Ni estabilidad, ni mejoras sociales, ni responsabilidad, ni previsibilidad, ni aumento de inversiones en infraestructuras o servicios públicos, que es lo que ofrece el Gobierno del PSC en el proyecto de presupuestos pactado con los Comuns que debía votarse mañana en el Parlament. Nada de esto es lo sustancial para ERC. Lo que quiere la izquierda independentista son “avances en soberanía”. En la coyuntura actual, esto se concreta para los republicanos en el traspaso por el Gobierno de España a la Generalitat de la gestión del IRPF, tal como los socialistas se comprometieron al inicio de la legislatura.
Este traspaso está, en el mejor de los casos, congelado hasta que pasen las elecciones autonómicas de Andalucía convocadas para el mes de junio. Después, ya se verá. El gobierno de Illa lleva meses intentando orillar esta cuestión, que al fin y al cabo no está en sus manos sino en las del presidente Pedro Sánchez y su ministra de Hacienda. Pero sin traspaso del IRPF ni garantía suficiente de que lo habrá, los republicanos se niegan a aprobar el prepuesto para 2027. El martes, Illa logró que, al menos, Junqueras alargue la negociación hasta el fin de curso. Y Junqueras se abrió a aceptar fórmulas imaginativas.
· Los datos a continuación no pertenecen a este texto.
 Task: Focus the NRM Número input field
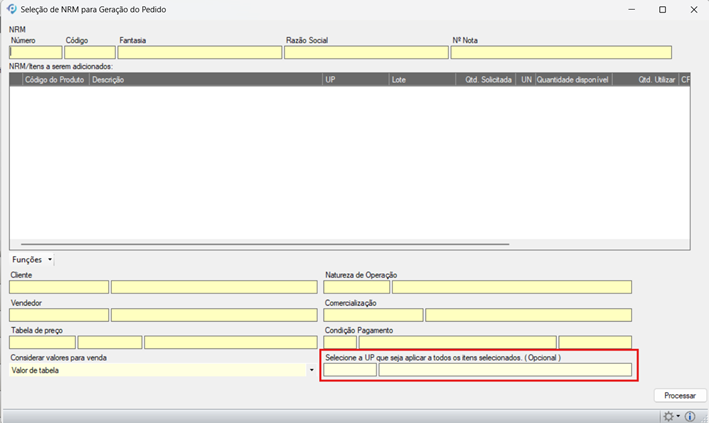pos(35,52)
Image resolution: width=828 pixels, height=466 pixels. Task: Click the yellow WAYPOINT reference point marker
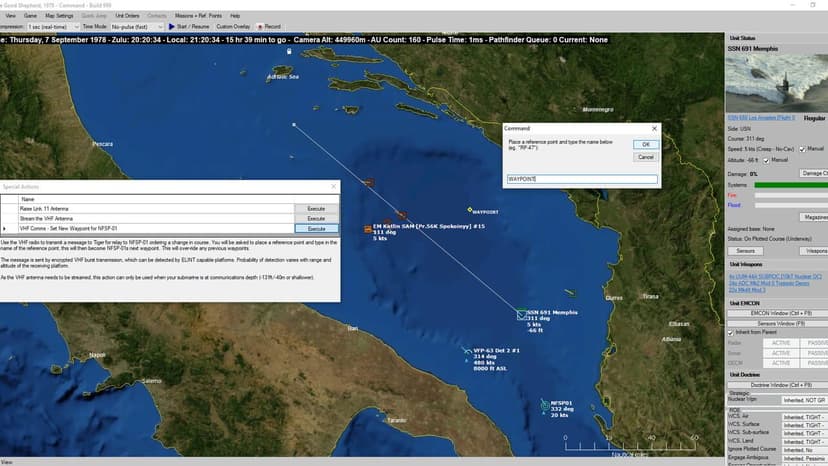pyautogui.click(x=469, y=210)
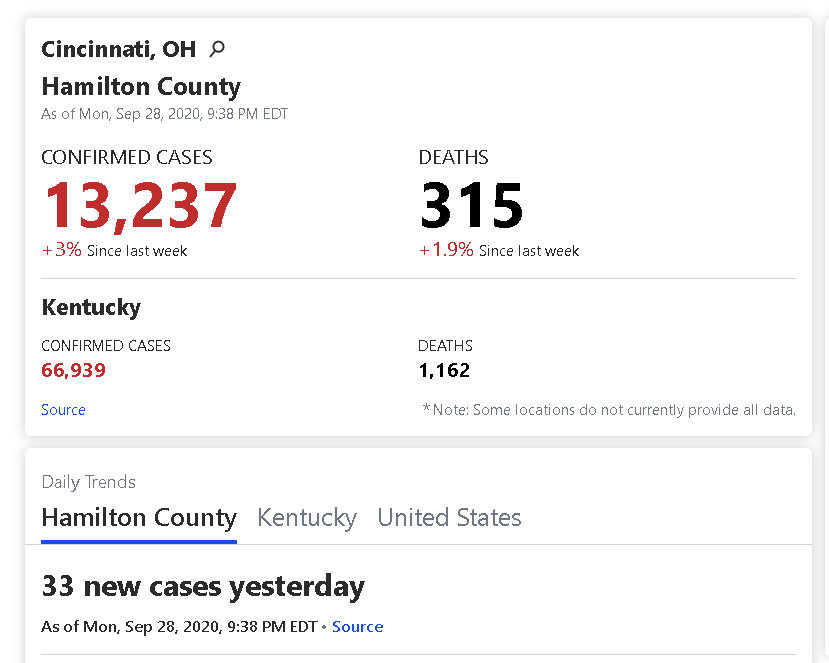The image size is (829, 663).
Task: Select the Cincinnati, OH location title
Action: tap(118, 49)
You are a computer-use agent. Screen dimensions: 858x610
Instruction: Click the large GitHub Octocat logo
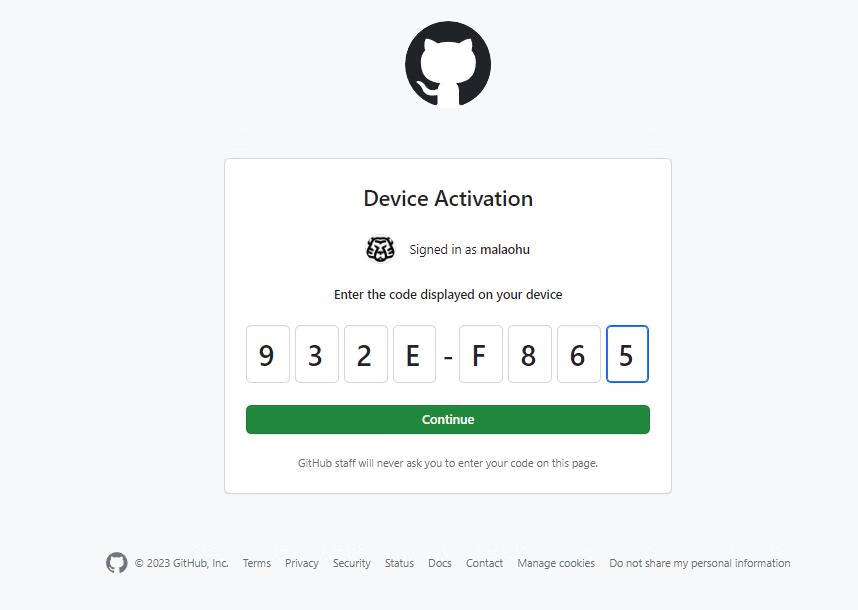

El presidente Illa está comprobando una vez más algo que los socialistas e Iniciativa Verds experimentaron ya en las dos legislaturas de gobiernos progresistas entre 2003 y 2010, con los presidentes Pasqual Maragall y José Montilla: negociar con los republicanos es como ir al dentista. Siempre duele. Y seguirá doliendo mientras ERC siga mezclando presupuestos autonómicos y soberanía nacional.
La prórroga es el empate que ambos dirigentes se concedieron porque ninguna de las dos partes quiere que la ausencia de presupuestos aboque a la convocatoria anticipada de elecciones. Esta vez, sin embargo, Junqueras ha tensado mucho la cuerda y ha regresado a la retórica de la década pasada, cuando ERC formaba parte de los gobiernos independentistas y que tan mal resultado les dio. Se resumen en esta idea, formulada por Junqueras días atrás: como tenemos razón, tienen que darnos lo que exigimos.
Olvida Junqueras que fue nada menos que unos de sus antecesores en ERC, Josep Tarradellas, quien sostenía tras regresar de su exilio que la actitud basada en esta idea ha sido unos de los grandes errores históricos de la izquierda catalana. Que nosotros creamos que tenemos razón, decía Tarradellas desde la privilegiada experiencia de gestor de crisis políticas de alcance histórico, no significa que nos vaya a ser reconocida obligatoriamente.
Eso requiere paciencia, negociación, mano izquierda, una coyuntura favorable… Y que la otra parte pueda. Casi nada. A estas alturas hay que estar ciego para no darse cuenta de que a tres meses de unas elecciones en Andalucía el Gobierno de Pedro Sánchez no puede permitirse el lujo de dar otro motivo para que PP y Vox sigan agitando el anticatalanismo que tan rentable les resulta en las urnas más allá del Ebro.